塩ビシート防水は、塩化ビニール樹脂で製造された防水シートです。シートの結合部分は、熱風で溶かして一体化させることができます。下地調整が不要で、紫外線や熱に対する優れた耐久性・耐候性があります。鳥害にも強いという特長があります。短工期で低コストですが、意匠性に優れたデザイン性の高いシートが豊富に用意されています。
施工法には、接着(密着)工法と機械的固定工法があります。高い伸縮性や耐摩耗性により保護層がなくても歩くことができます。下地の撤去が不要なので、改修工事には向いている防水施工法です。塩化ビニールは硬い素材ですが、可塑剤を添加し柔らかくしています。気化すると硬化し、硬くなります。耐久年数は、10~15年と比較的長めです。
シート防水の種類や施工価格の目安
シート防水には、ゴムシート防水や塩ビシート防水といった種類があります。ゴムシート防水は、ゴムシートを合わせて繋いでいく防水工法です。建物の構造に関係なく伸縮性のあるゴムシートを使って施工します。ゴムシートの価格も比較的安価です。耐用年数は、12~15年と防水施工の中では長めです。1平米あたりの単価は、ゴムシート防水は、4000~5000円です。
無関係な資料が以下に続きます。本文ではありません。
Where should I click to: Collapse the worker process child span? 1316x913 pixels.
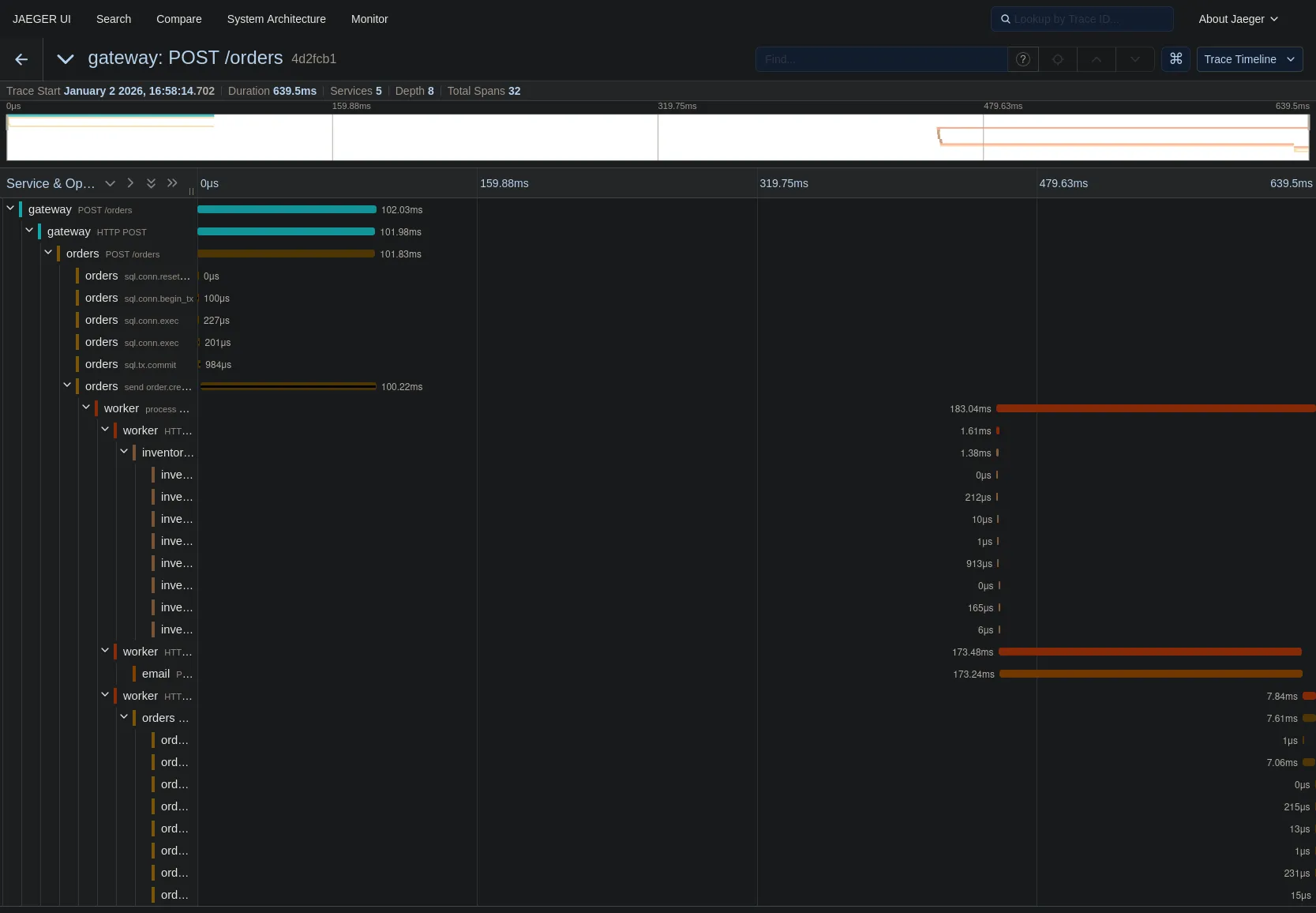pos(85,408)
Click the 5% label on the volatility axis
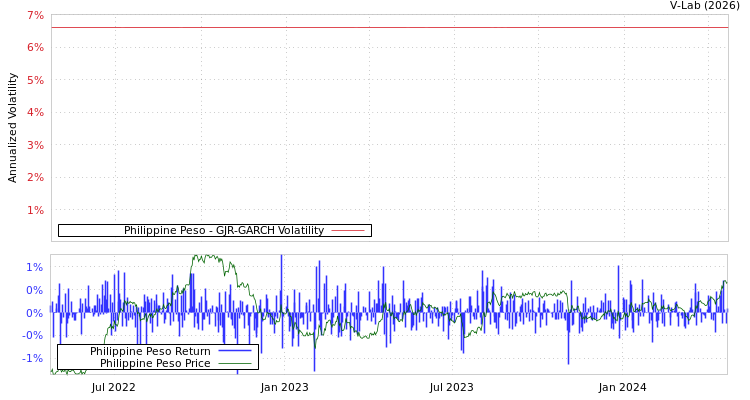This screenshot has height=400, width=750. (35, 80)
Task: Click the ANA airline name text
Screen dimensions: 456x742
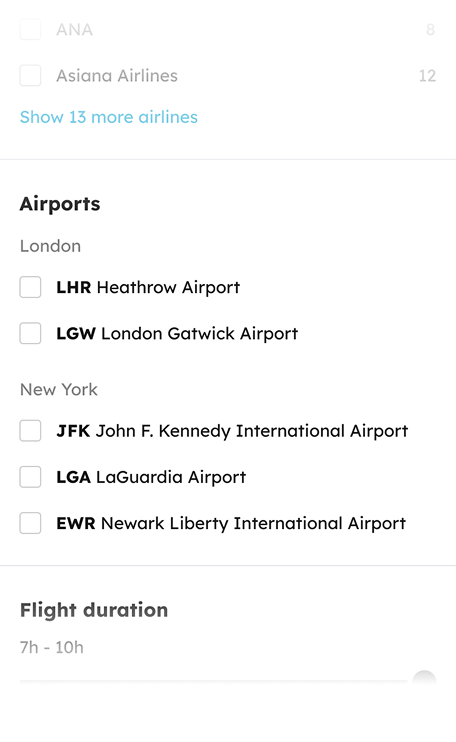Action: click(x=74, y=29)
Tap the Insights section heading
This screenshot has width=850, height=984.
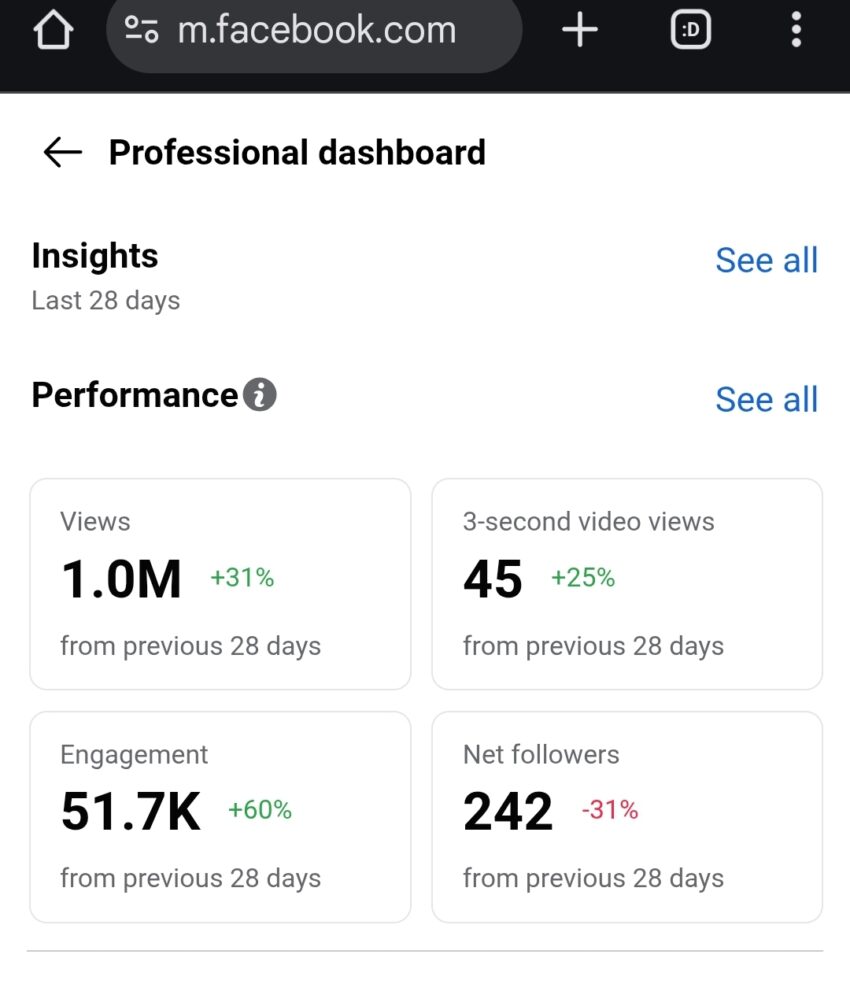pyautogui.click(x=95, y=256)
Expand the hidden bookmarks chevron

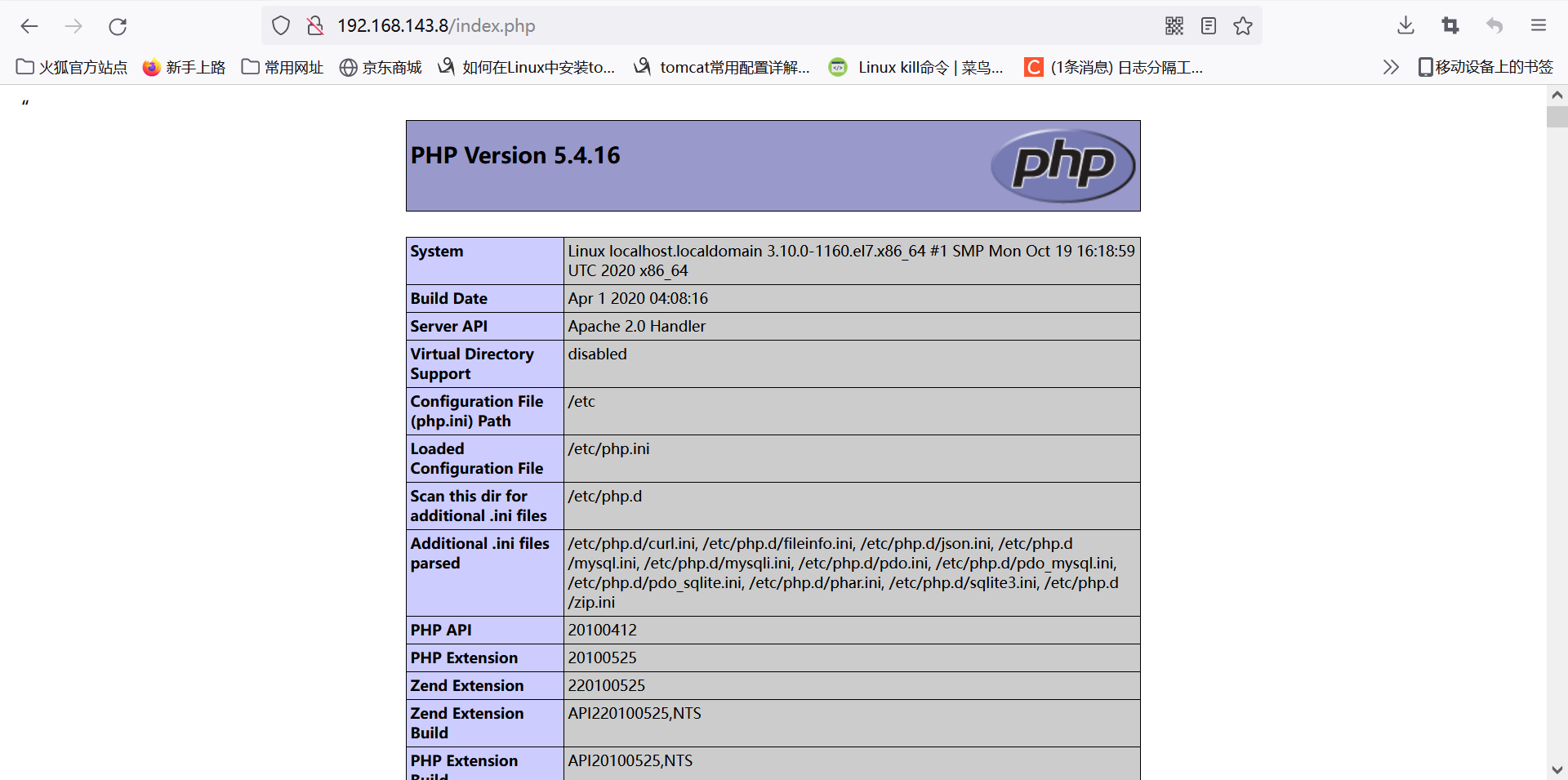coord(1391,67)
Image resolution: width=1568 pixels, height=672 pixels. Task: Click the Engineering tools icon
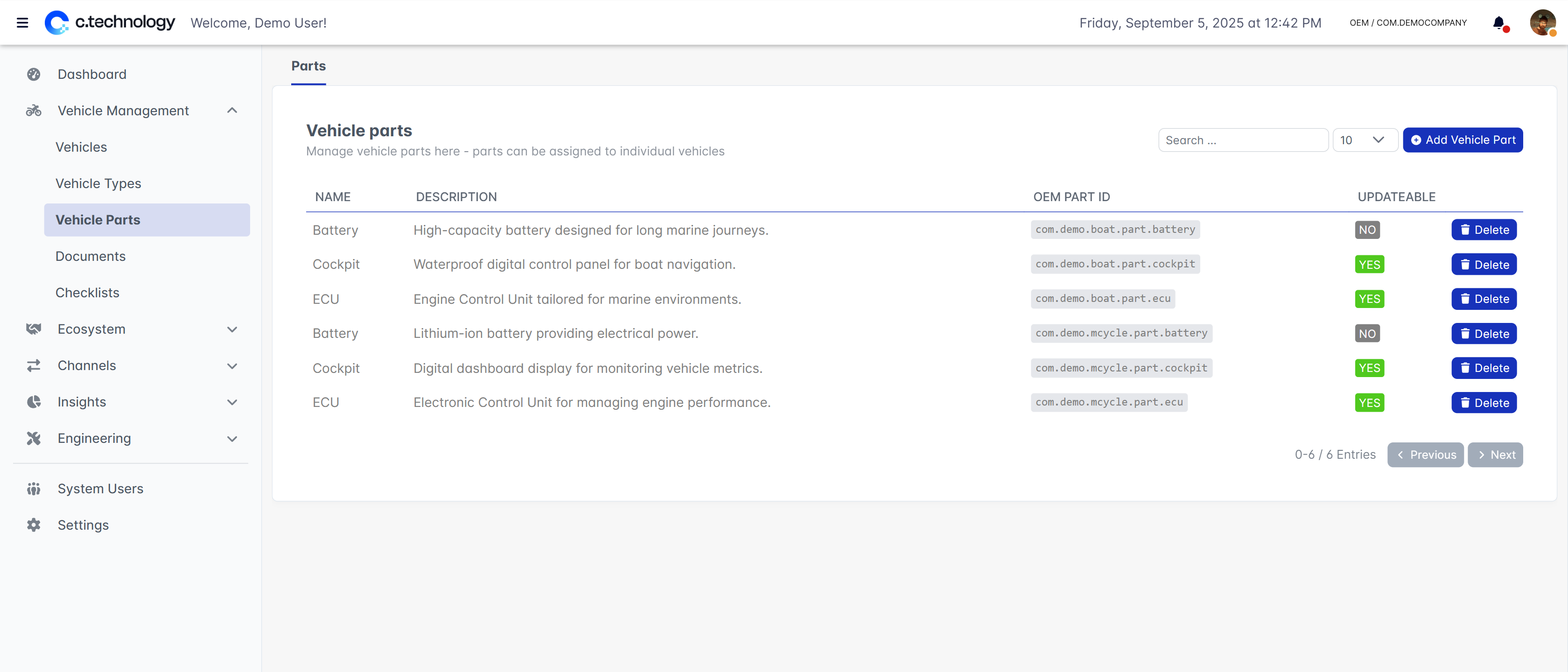34,438
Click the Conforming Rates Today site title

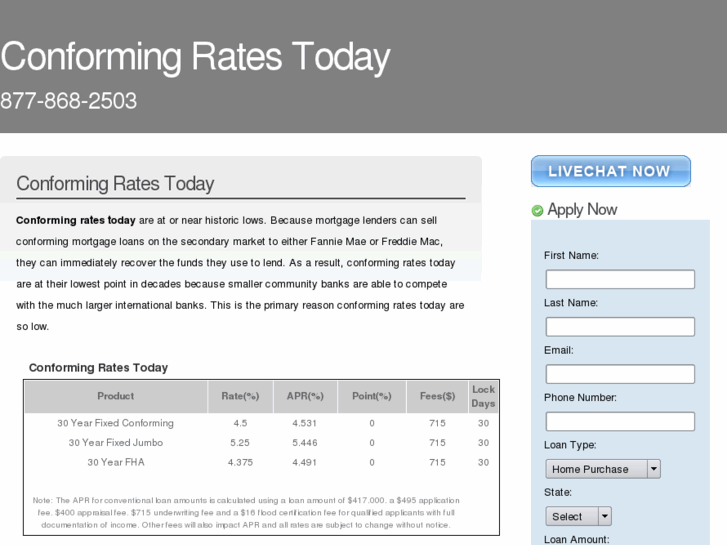(195, 57)
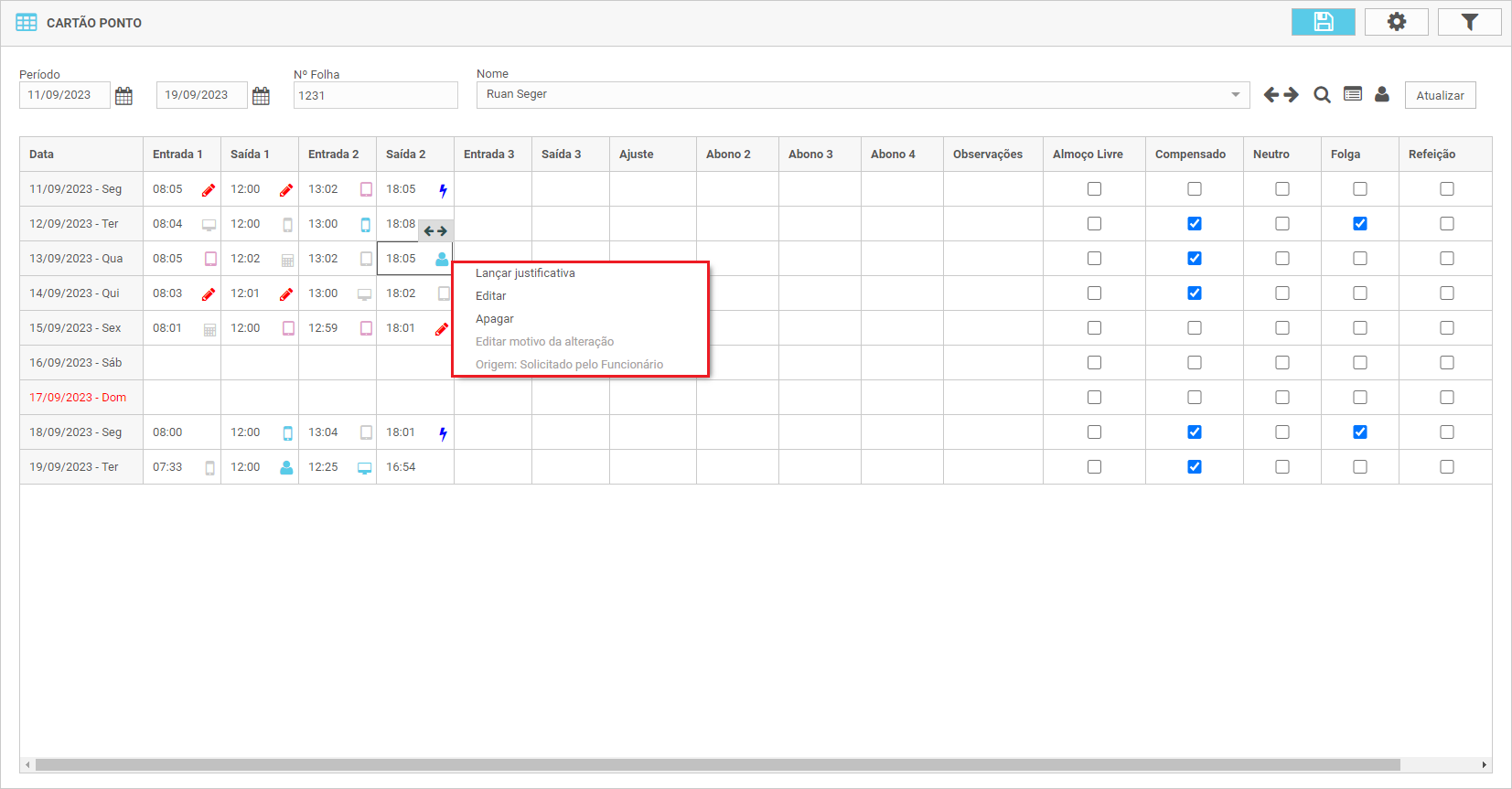Enable Almoço Livre for 11/09/2023
Viewport: 1512px width, 789px height.
[1094, 189]
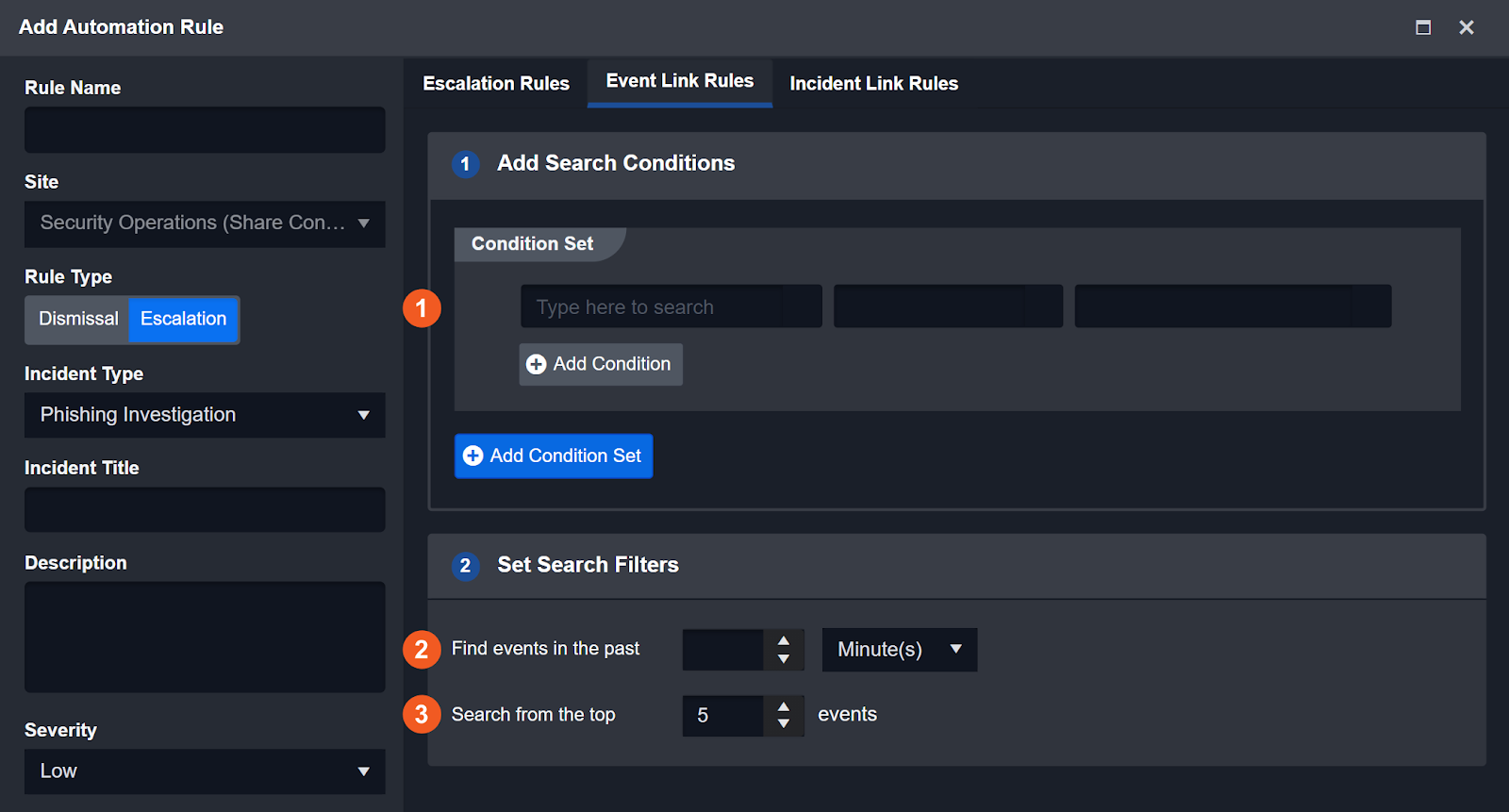Click the orange step 1 marker
The width and height of the screenshot is (1509, 812).
click(422, 308)
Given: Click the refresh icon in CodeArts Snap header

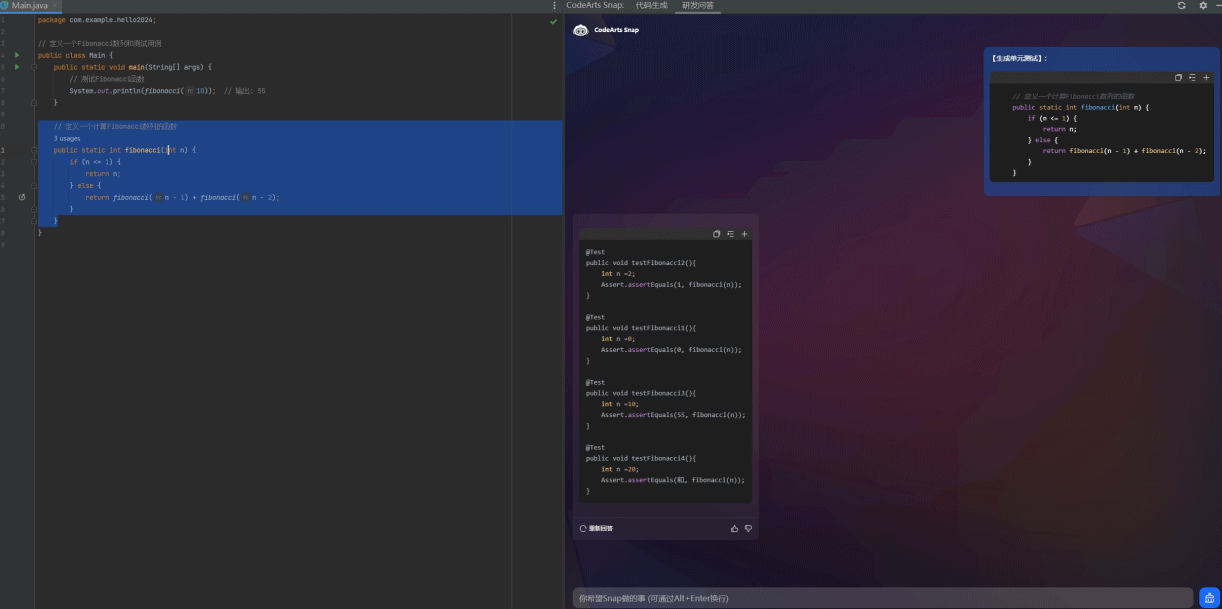Looking at the screenshot, I should 1181,5.
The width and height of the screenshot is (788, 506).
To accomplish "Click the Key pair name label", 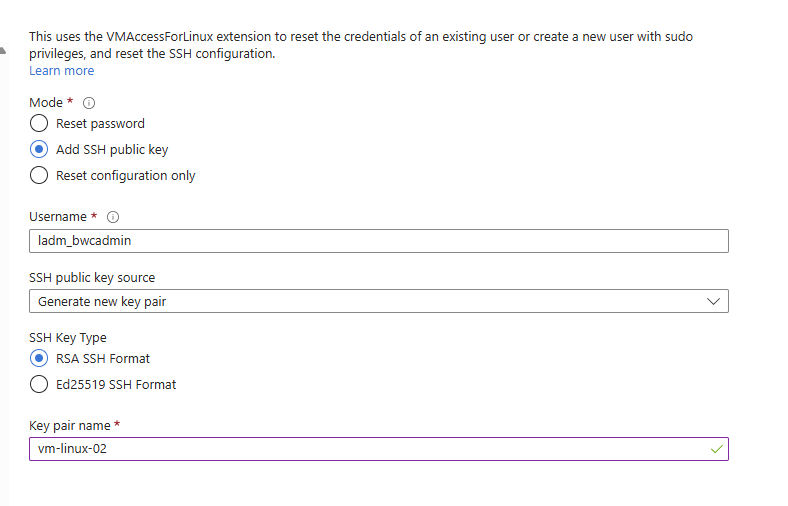I will [x=69, y=426].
塩ビシート防水は、塩化ビニールシートを使用した防水施工です。工場で製造されたシートを使用し、安定した品質です。施工後の仕上がりも美しく、摩耗や衝撃にも十分に耐えうる耐久性があります。しかし、シートの結合部分の剥がれや焼却時のダイオキシン発生の危険性が指摘されています。1平米あたりの単価は、塩ビシート防水機械固定法は、5500~7500円です。塩ビシート防水密着工法は、4000~5000円です。